To the editor:
I read the article on the interurban system in the Daily Journal (Sept. 26).
I lived on North Main Street in Franklin on the east side of the street just two houses north of the intersection with Banta from 1933 to 1961. I was a young boy seeing the interurban cars go back and forth each day, and what a treat that was in my childhood. I was 8 years of age when this transit was finally closed.
I can remember riding with my mom to Indianapolis and back on this transit system, and what fun it was for me as a young youth. What was neat was when it was ready to return in the opposite direction, for there were controls identical in both ends of the car, so all the driver had to do was to walk to the opposite end to return the opposite way. The interurban driver would pick us up in front of the house. My mom would just raise her hand in advance, and the interurban would stop.

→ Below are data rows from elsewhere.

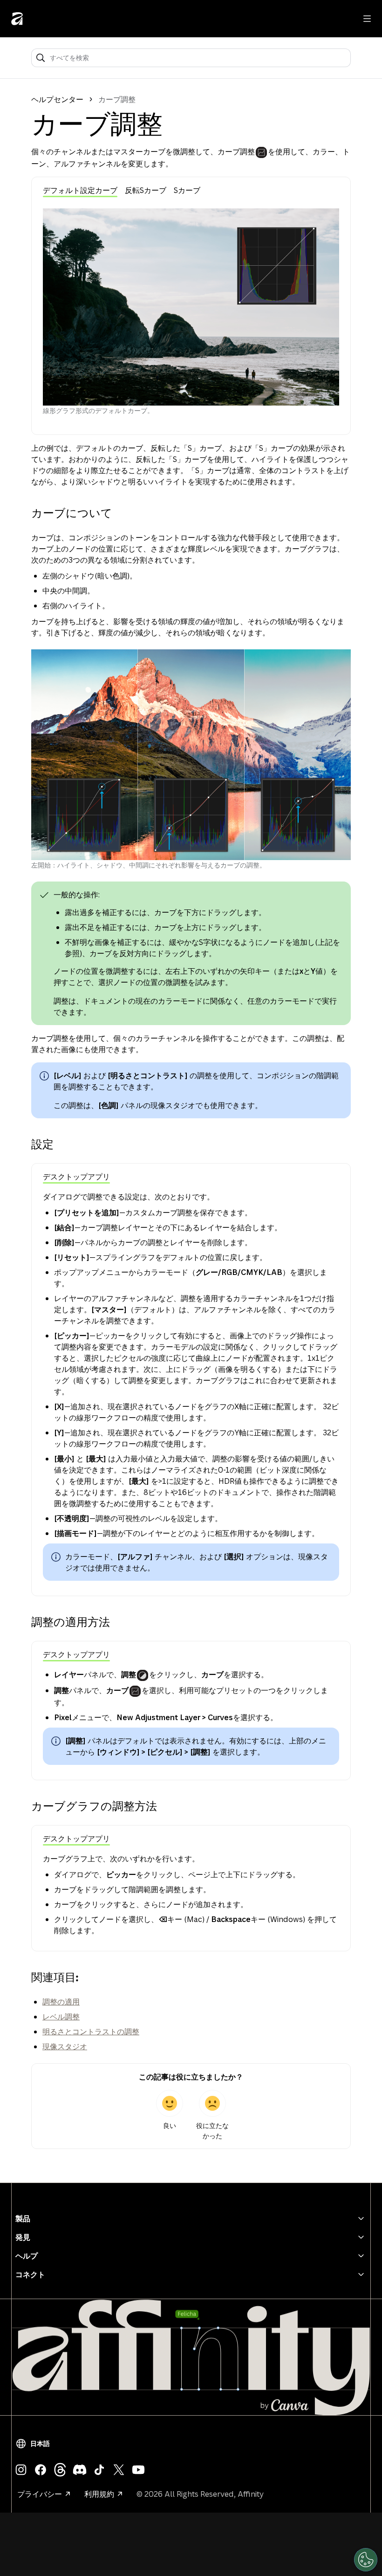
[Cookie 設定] (365, 2559)
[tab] (80, 191)
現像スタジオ (64, 2046)
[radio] (169, 2115)
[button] (34, 2443)
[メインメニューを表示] (367, 18)
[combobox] (197, 58)
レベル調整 (61, 2016)
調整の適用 (61, 2002)
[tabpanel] (191, 312)
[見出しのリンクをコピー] (23, 513)
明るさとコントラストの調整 (90, 2031)
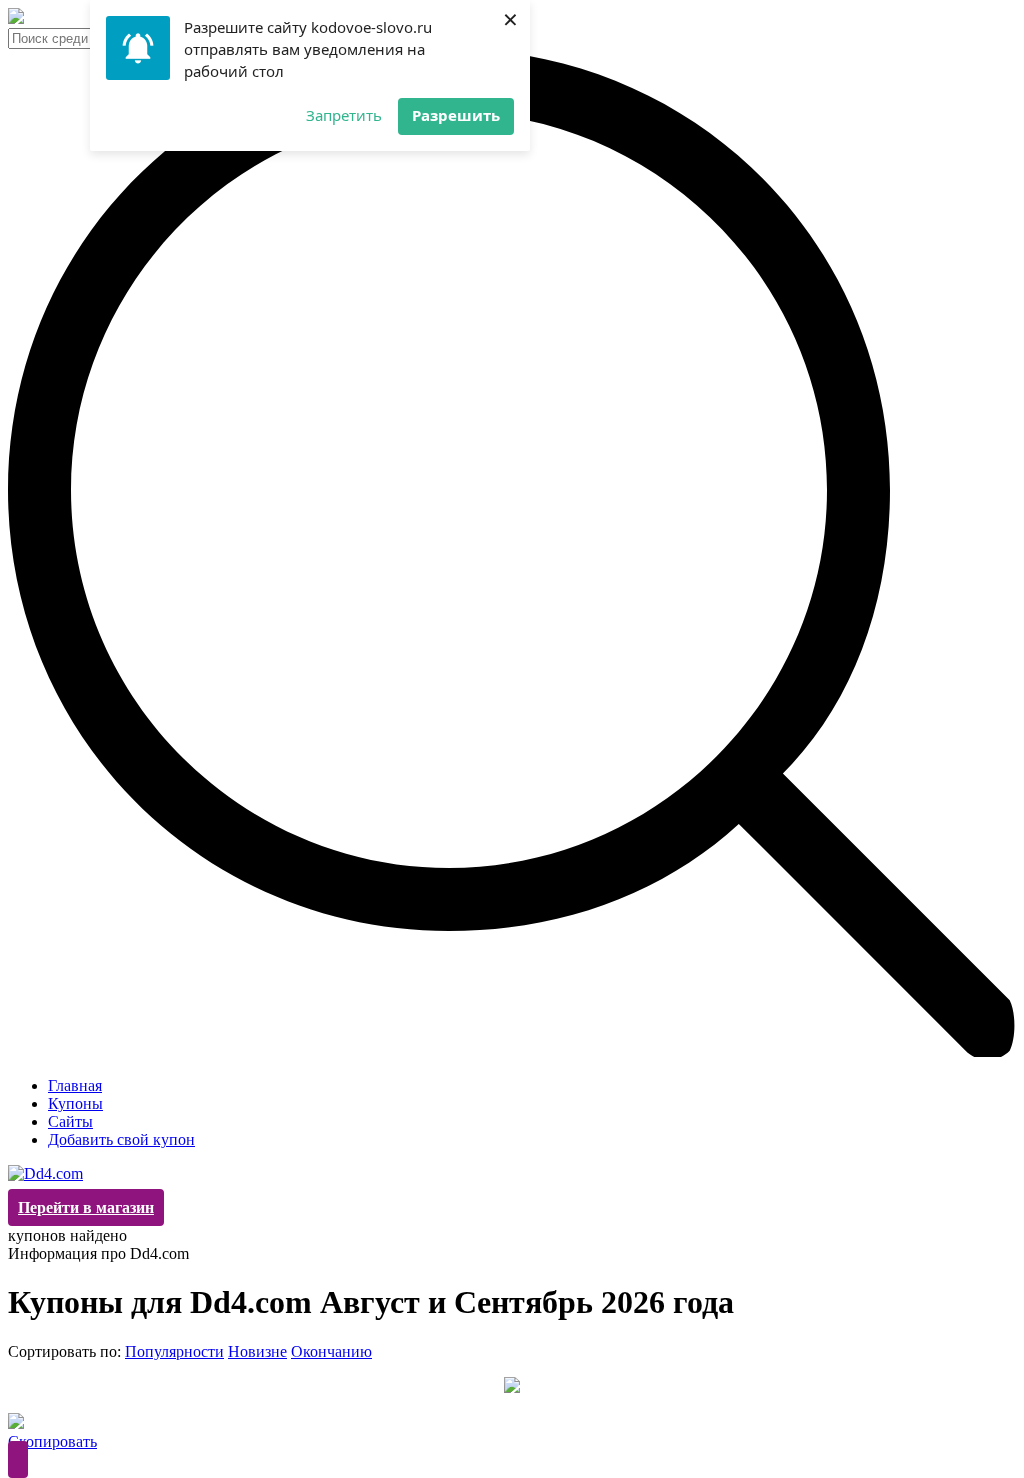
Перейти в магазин (86, 1207)
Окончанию (331, 1351)
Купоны (75, 1103)
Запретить (344, 115)
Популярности (174, 1351)
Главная (75, 1085)
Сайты (70, 1121)
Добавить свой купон (121, 1139)
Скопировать (52, 1441)
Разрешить (456, 115)
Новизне (257, 1351)
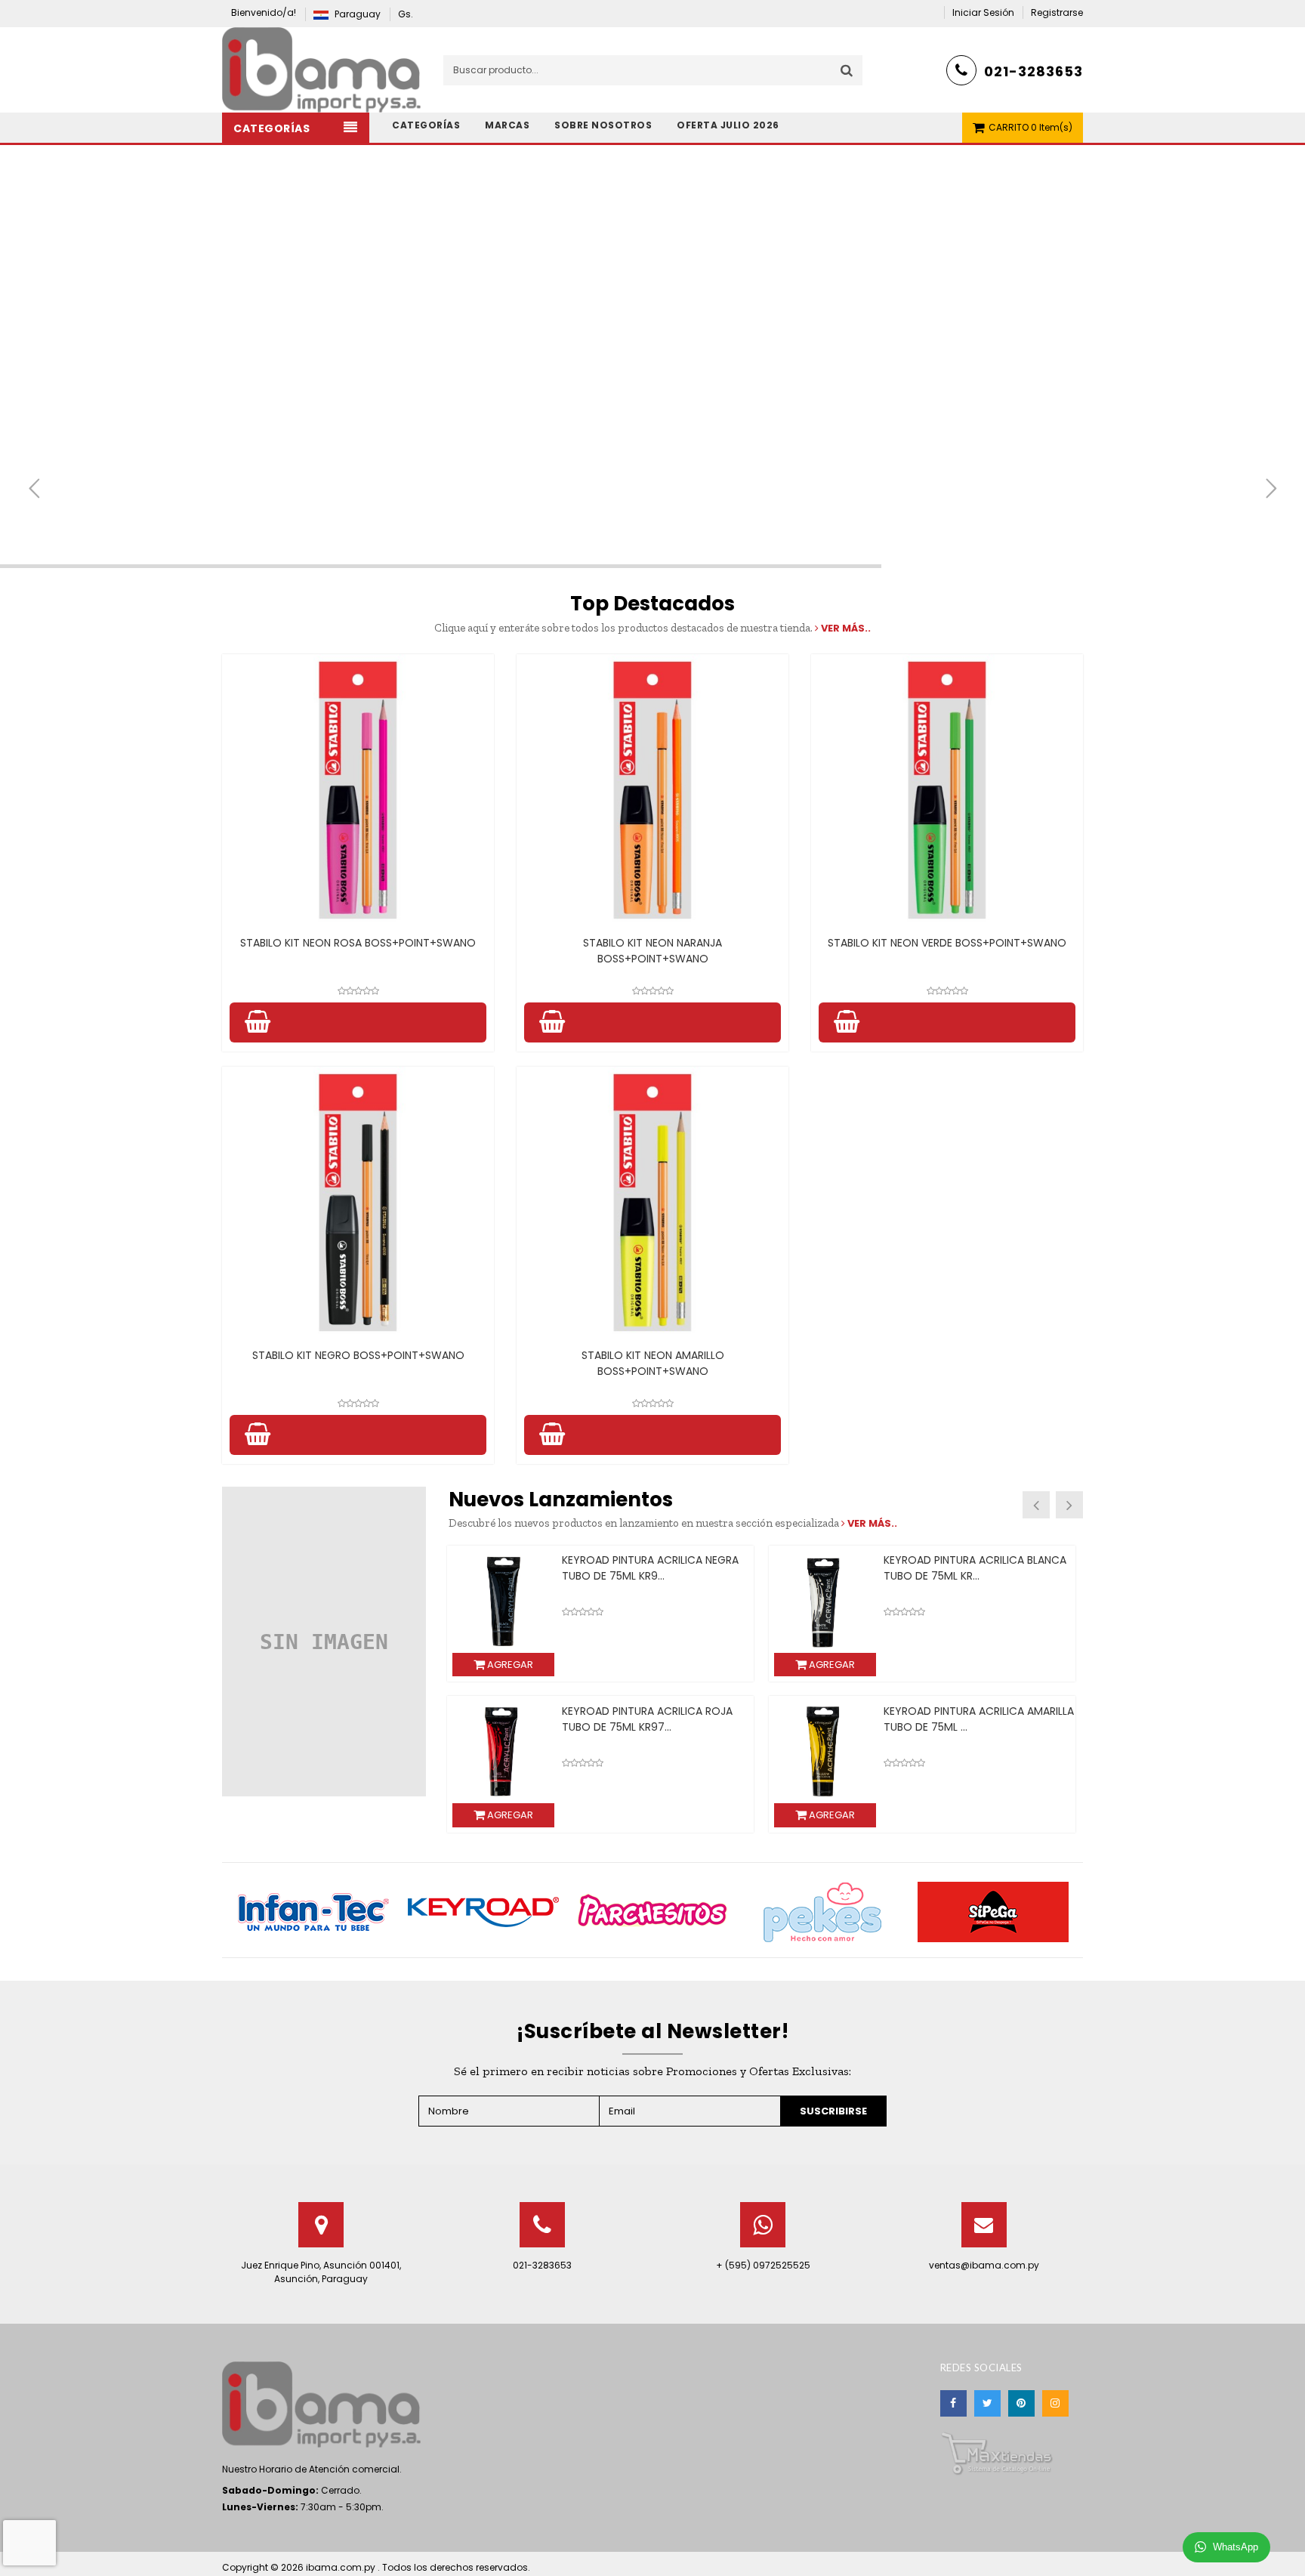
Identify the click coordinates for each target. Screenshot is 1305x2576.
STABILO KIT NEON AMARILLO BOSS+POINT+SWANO (653, 1363)
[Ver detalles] (358, 790)
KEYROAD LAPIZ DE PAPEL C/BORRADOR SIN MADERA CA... (641, 1567)
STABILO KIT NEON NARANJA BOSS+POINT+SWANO (652, 950)
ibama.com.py (342, 2567)
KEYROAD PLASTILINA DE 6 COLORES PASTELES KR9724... (652, 1718)
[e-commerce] (321, 69)
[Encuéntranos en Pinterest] (1021, 2403)
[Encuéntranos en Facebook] (953, 2403)
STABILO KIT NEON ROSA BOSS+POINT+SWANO (358, 942)
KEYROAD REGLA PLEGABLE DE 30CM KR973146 (974, 1718)
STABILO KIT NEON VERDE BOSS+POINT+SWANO (947, 942)
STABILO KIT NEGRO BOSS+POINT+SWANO (358, 1355)
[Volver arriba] (1289, 2549)
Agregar (509, 1664)
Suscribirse (833, 2111)
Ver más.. (845, 628)
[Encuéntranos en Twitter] (987, 2403)
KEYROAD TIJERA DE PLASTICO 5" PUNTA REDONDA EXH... (966, 1567)
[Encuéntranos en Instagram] (1055, 2403)
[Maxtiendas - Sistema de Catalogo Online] (997, 2452)
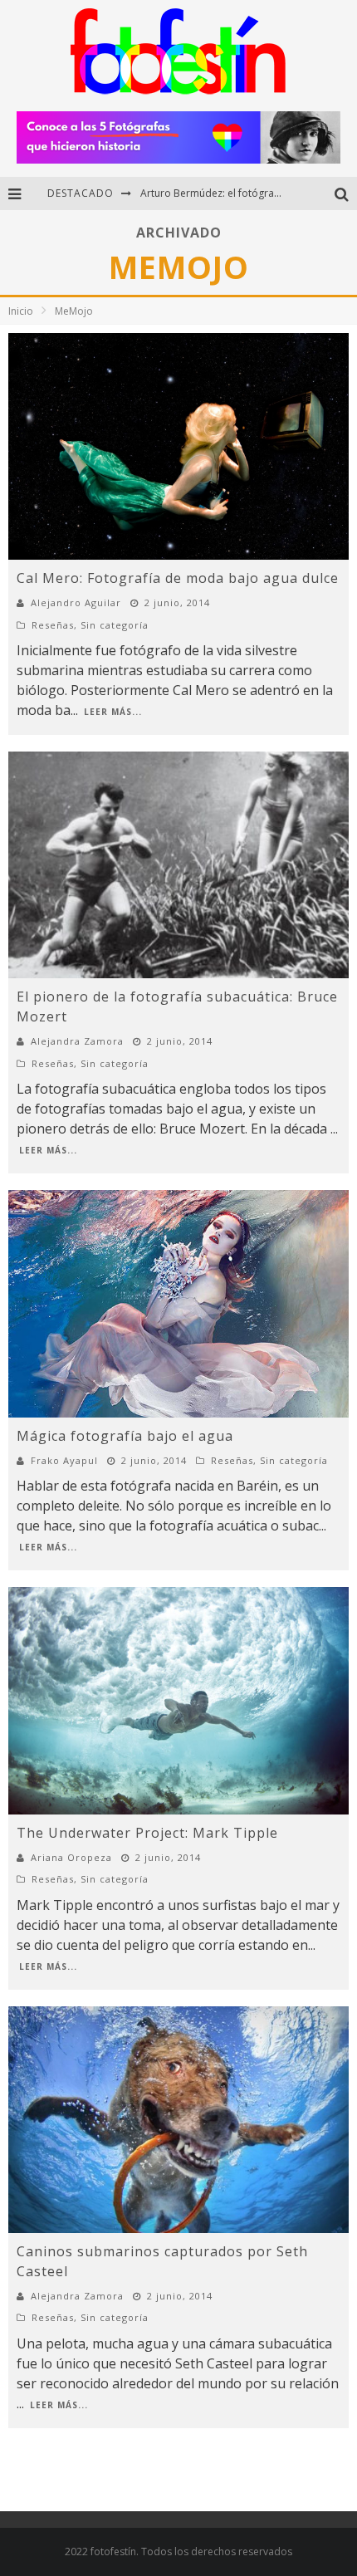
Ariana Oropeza (71, 1857)
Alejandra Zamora (77, 1041)
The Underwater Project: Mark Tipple (147, 1833)
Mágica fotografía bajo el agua (125, 1436)
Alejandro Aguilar (76, 602)
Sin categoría (115, 625)
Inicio (20, 311)
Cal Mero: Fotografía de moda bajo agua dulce (178, 578)
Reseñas (53, 625)
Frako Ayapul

One time my mom saw a little girl playing on the tracks in the middle of the street, and an interurban car was on its way in her direction. My mom rushed off our porch, picked her up and took her off the tracks. She rescued the little girl whose name was Jane White. Her dad had been a member of the Franklin Wonder Five.
Charlton “Butter” Williams was the man in charge at the local interurban station. He at one time was a member of the Franklin Wonder Five too.
What a great period in my life.
When the tracks were removed, many of the bricks were salvaged by a man named Smith Jones who owned the three houses south of my home. He had built a large garage for his residents in the back of his house lots he owned with about eight stalls, putting at least three vehicles in each stall if necessary.
So for several months or a year the bricks were piled close to that garage and then later laid for the floor of that large garage. Each brick was much larger that than the normal brick of today.
I always wondered what happened to those bricks after Mr. Jones died, and the new owner tore down the house next to mine and the garage, and built the apartment that stands there today.